Please convert the rows into a two-column CSV with the columns instruction and location, one CSV line per row, with each field quoted and any line breaks replaced by spaces. Begin at the line that has "Sort standings by the # rank column", stop after the last row, and leave the pictures out.

——

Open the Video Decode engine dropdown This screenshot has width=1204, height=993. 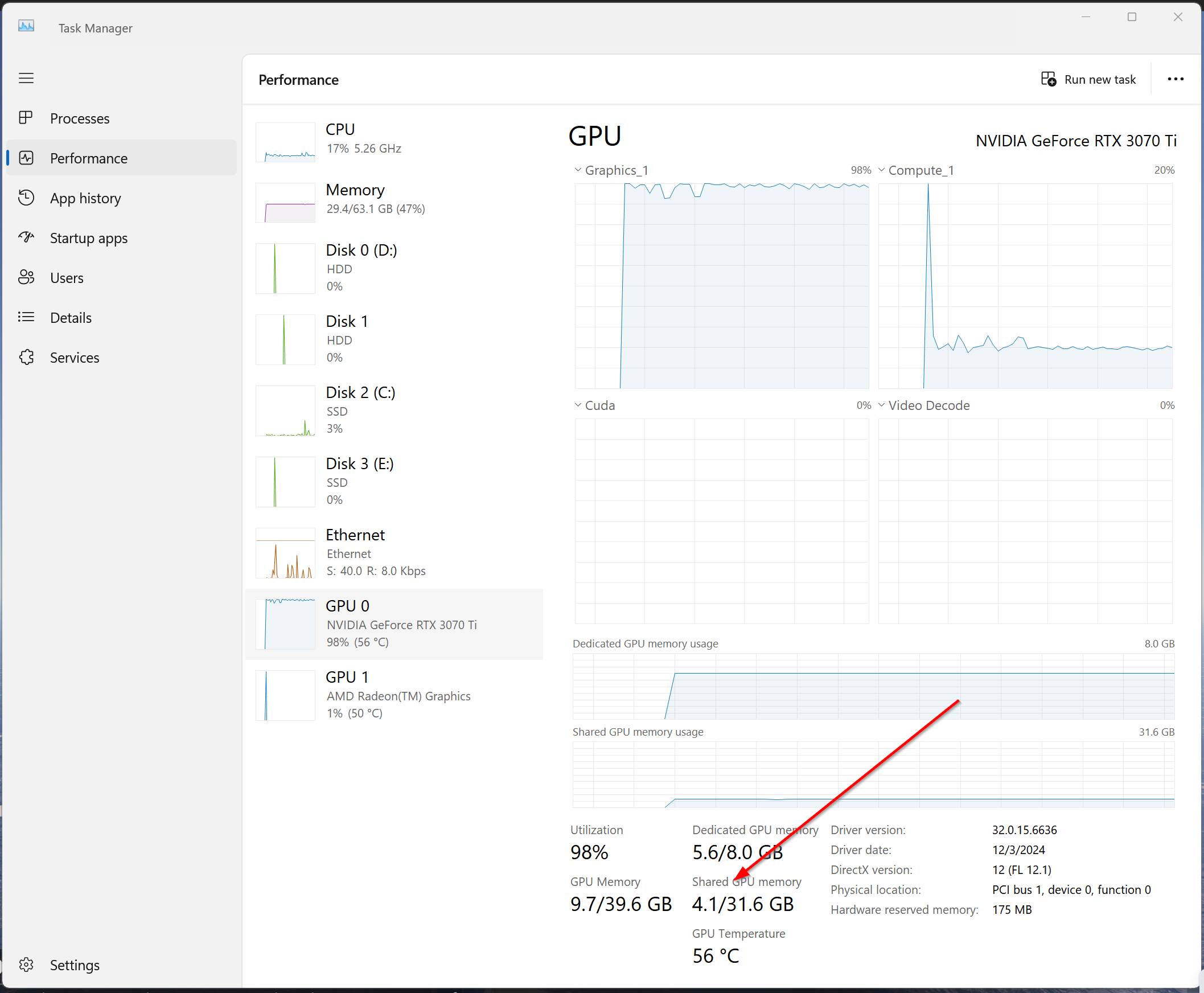[881, 405]
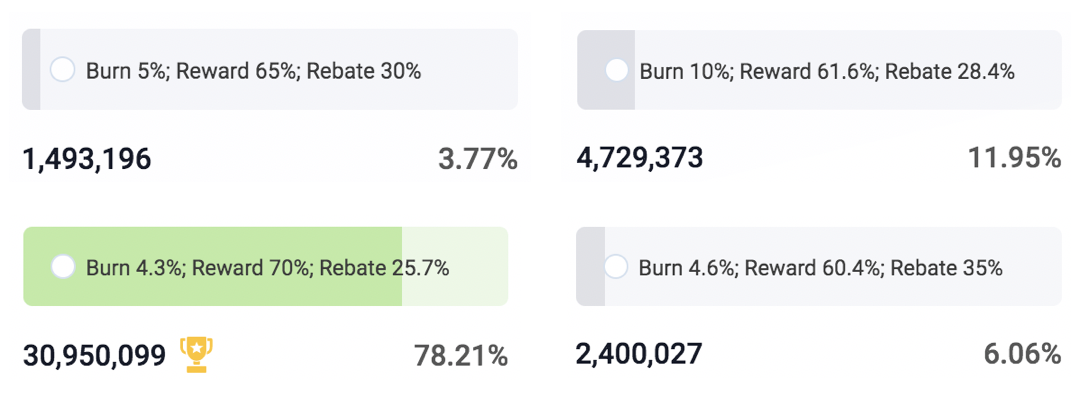Click the 6.06% result percentage

click(1022, 355)
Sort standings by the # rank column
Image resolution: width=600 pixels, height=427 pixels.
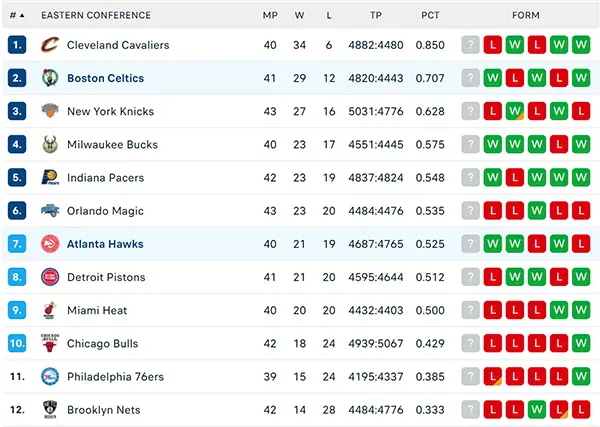pos(17,15)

——

> _The solution_
instruction,location
"Sort standings by the # rank column Image resolution: width=600 pixels, height=427 pixels.","pos(17,15)"